On Friday, the company said the latest estimate of these questionable deals — which it described as “budget overruns” — had been trimmed to P48 billion, representing 12 percent of PLDT’s P379-billion capital spending program of the last four years.
The 76-year-old billionaire businessman said a senior company executive had informed him about the problem with unrecorded transactions in early October.
This official had discovered that the company had been ordering and paying for billions of pesos worth of internet and phone network equipment without the documentation needed for accurate record keeping.
Without such controls, it becomes difficult to determine whether the deals are aboveboard or if unscrupulous corporate officials or vendors are committing fraud or earning kickbacks from multibillion-peso purchases.
“At that early stage, the numbers were very different from what we disclosed [on Friday],” he said. “They were closer to the numbers being quoted in those rumors: 128, 130 [billion pesos].”
Pangilinan — who oversaw the transformation of PLDT from an analog telephone monopoly in the 1990s to the digital giant it is today — said he immediately ordered the assembly of an internal forensics team to assess the damage.
He also ordered the hiring of a third-party auditor that was not associated with PLDT’s external auditor, SGV & Co., to scour the company’s books from top-to-bottom to search for potential cases of fraud.
More importantly, the PLDT chair also ordered officials to renegotiate and, in many cases, altogether cancel these large supply deals with vendors, which he said had ballooned beyond expectations, all below the radar of the company’s top leaders and board of directors.
Thus, what was initially rumored in the vendor community to be irregularities worth P130 billion were cut to P48 billion, and may be “slightly” reduced further in the coming weeks.
Pangilinan said the company was preparing to mete out harsh sanctions to officials who are proven to be involved in or have had knowledge of the scheme.
“We have to set an example,” he stressed, “We have to send a message. We have to be firm.”
PLDT has already suspended, with pay, four key officials pending the results of a more in-depth investigation, Pangilinan said.
These included the firm’s heads of finance, procurement, and networks.
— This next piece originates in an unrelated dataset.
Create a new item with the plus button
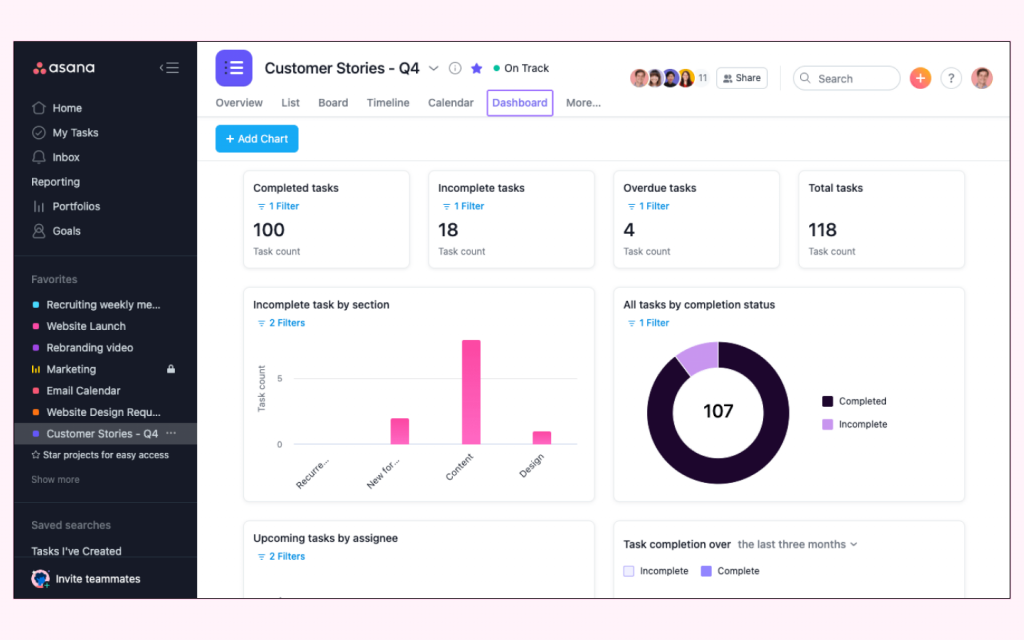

Sources said a fourth suspended official was responsible for recommending the equipment suppliers and vendors to the company, which eventually turned out to be part of the questionable transactions.
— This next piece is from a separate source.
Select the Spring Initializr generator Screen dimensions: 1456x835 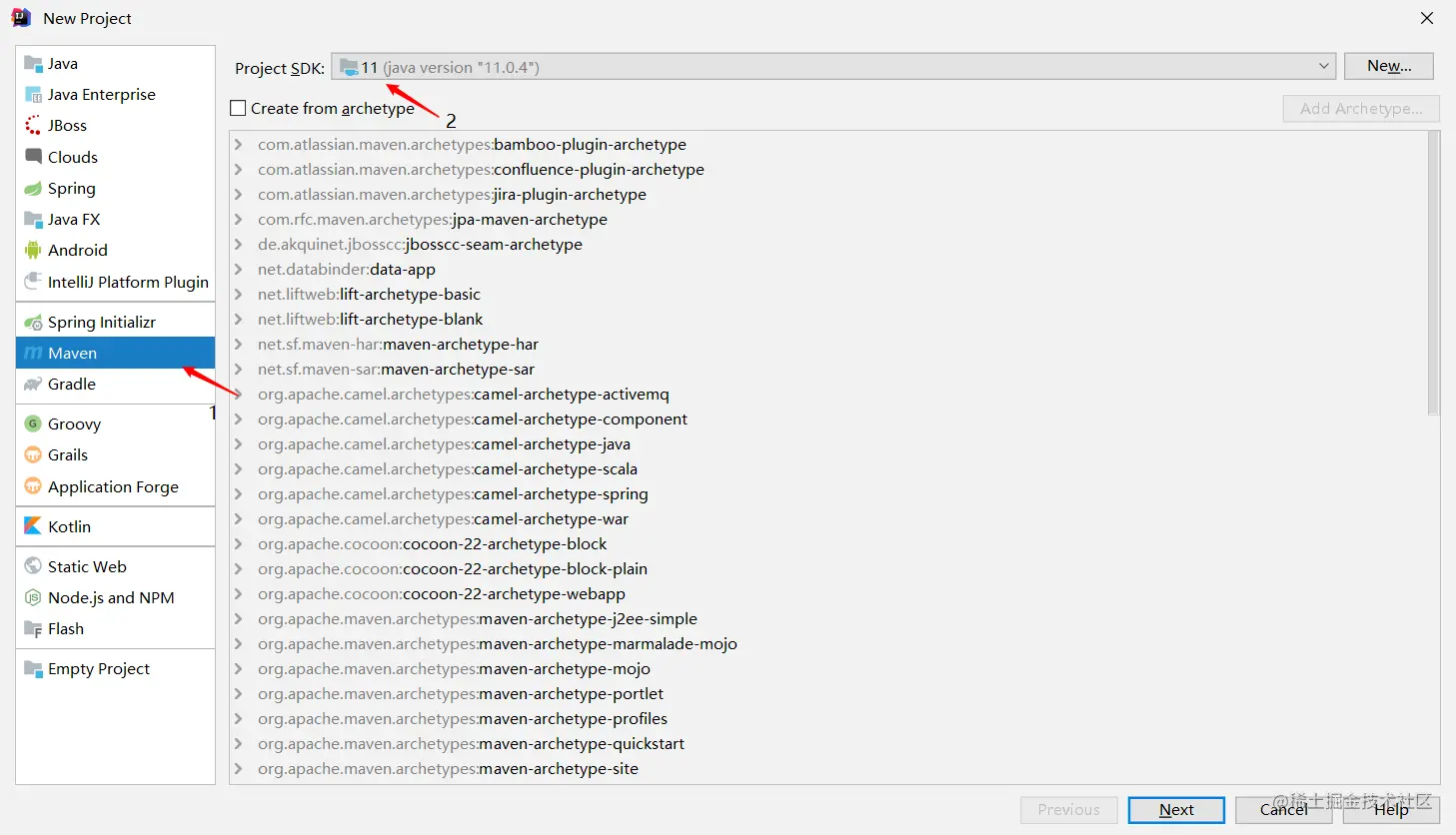(102, 321)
Meanwhile, he has also been busy trying to buttress the company’s books from the financial fallout of this discovery.
In particular, the main impact will be on PLDT’s depreciation expenses, with P48 billion representing uncompleted capital expenditures carried over from 2020 and 2021, and fulfilled in 2022 and 2023.
Most of these, Pangilinan explained, are depreciated over a period of eight to nine years, which means PLDT’s depreciation level would rise by about P4.5 billion annually, starting 2023. If not addressed, this will reduce the company’s core income by about P3.5 billion each year.
This can be mitigated by writing down certain existing assets approaching obsolescence to take out their depreciation charges.
“The significant gain from the sale of [telecommunications] towers should give us the space to write off a significant amount of current assets to offset these unanticipated capex overruns,” he said.
Last Friday, management presented its latest findings to the board of directors, assuring them that the effects on the firm’s 2023 profits will be minimal, and that the year after that will be better.
“Give us a year to recover and 2024 should be good,” he said. “It will be better than 2022.”
“I’d like to assure everybody else that, when we heard about this problem, we addressed it right away,” he said. “It’s most unfortunate. I’m very sad and disappointed that this happened. But it is what it is. We just have to deal with it and put in tighter controls and better processes.”
“We have much work ahead but we will get through this one,” Pangilinan added. “We shall overcome.”